Could you condense the paragraph beginning "Well, it's all good, except that your boss" in the post about William Stewart Halsted into a short bulleted list that keeps its main facts?
### Document section ###
Hey,
Do you know when you hear about the same idea, person, or thing seemingly all at once? Well, that happened to me this summer with William Stewart Halsted.
Halsted is a fascinating character who made incredible contributions to society. But the lifestyle behind those innovations came at a steep cost. And not just for Halsted, but for many physicians and their patients today.
In this post, I’ll discuss how a leader’s lifestyle may have unintended consequences on the culture they create.
Stay clean,
Ben
🪞Beware Cokeheads Creating Culture🪞
Consider this: You start a new job. It’s in a stressful, high-stakes, life-or-death industry, but you knew that going in. Your job is meaningful, which you love. And it’s prestigious. So it’s all good.
Well, it’s all good, except that your boss is a maniacal genius, and he expects you to be a maniacal genius too. This boss is hard-charging, seems not to require sleep, and expects you to work upwards of 24+ hours a day with few or no days off. He checks on your work, whether it’s 2 pm or 2 am. He requires you to live at the office and punishes you if you leave. And for all these demands, your boss is bold, courageous, and innovative, changing the world right before you. And (as long as you stay on his good side) he gives you unprecedented responsibility and an opportunity to see your name in books that people will read for centuries. Everyone who works for him appears to be a total badass.
And, for a while, this fast-paced and rewarding work environment sustains you.
But this boss gradually becomes increasingly incoherent and paranoid, and you find your current workload unsustainable. One day you find out why. This boss is hopelessly addicted to cocaine.
Meet William Halsted, the father of surgical residency
If you were a surgical resident under William Stewart Halsted, the above scenario was likely your experience.
### Dataset excerpts ###
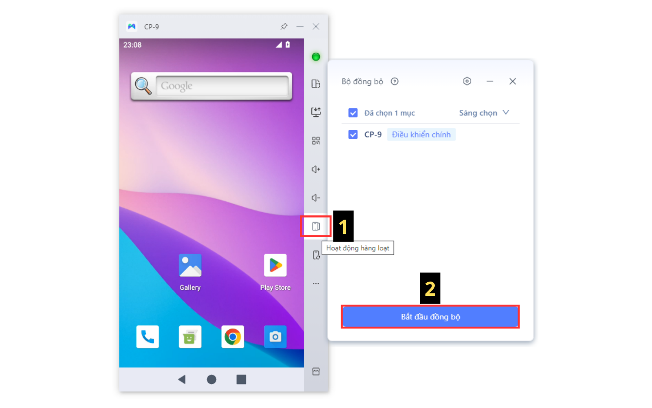Open the three-dots more options in sidebar
652x408 pixels.
click(x=316, y=283)
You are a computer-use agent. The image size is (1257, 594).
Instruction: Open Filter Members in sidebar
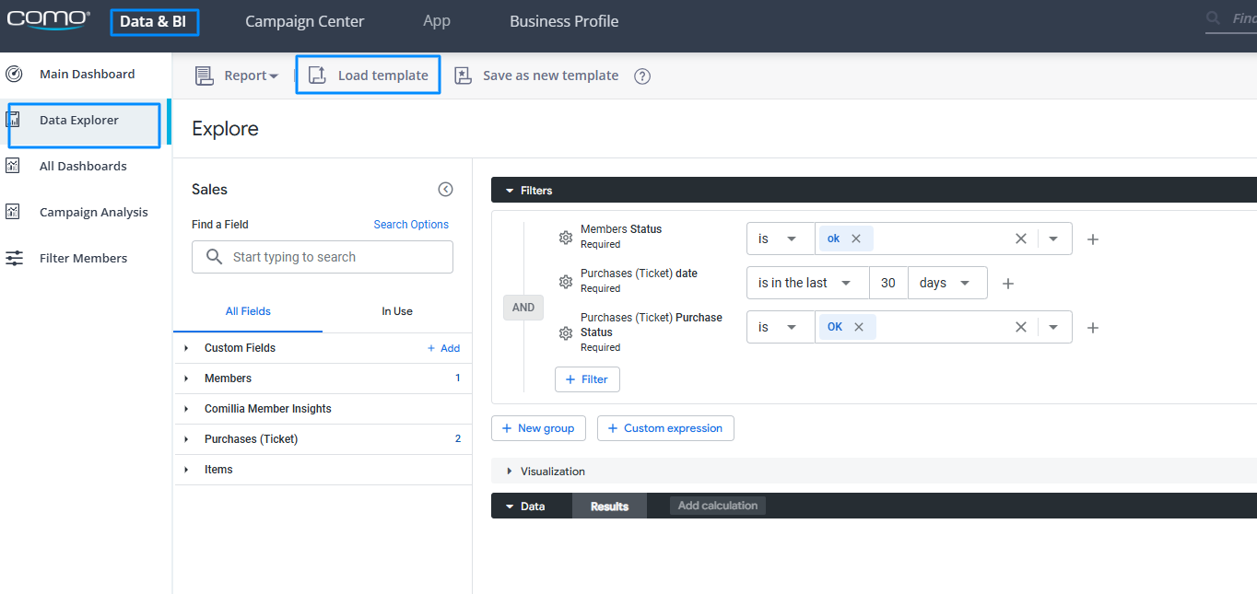(83, 258)
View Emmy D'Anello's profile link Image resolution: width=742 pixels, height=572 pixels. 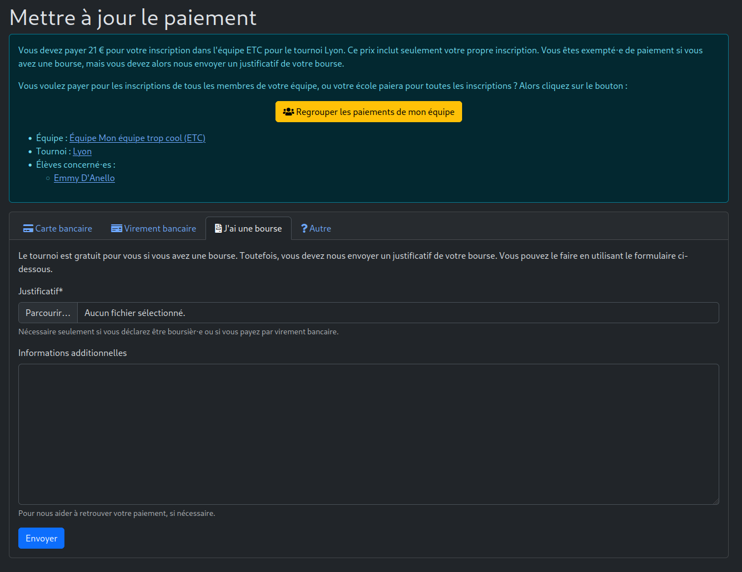[84, 178]
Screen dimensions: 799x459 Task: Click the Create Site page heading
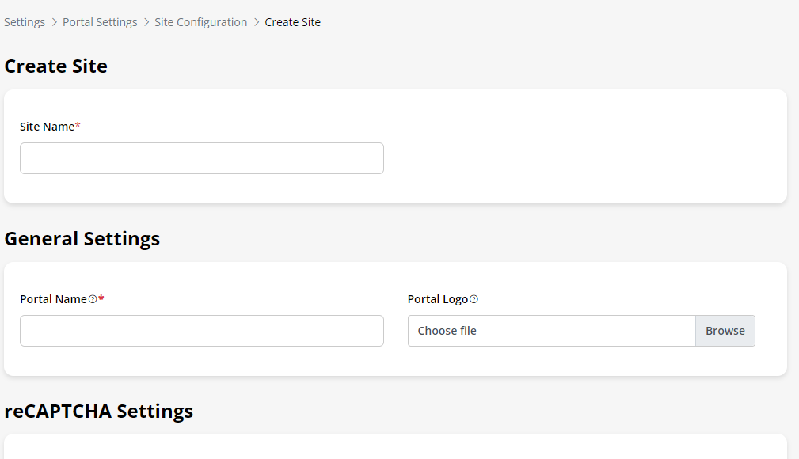click(56, 66)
###
» Expected answer:
- The boss is a maniacal genius and expects you to be one too.
- He is hard-charging and seems not to need sleep. He expects you to work 24+ hours a day with few or no days off.
- He checks your work at any hour, requires you to live at the office, and punishes you if you leave.
- He is bold, courageous, and innovative, changing the world before your eyes.
- If you stay on his good side, he gives you unprecedented responsibility and a chance to see your name in books read for centuries.
- Everyone who works for him appears to be a total badass.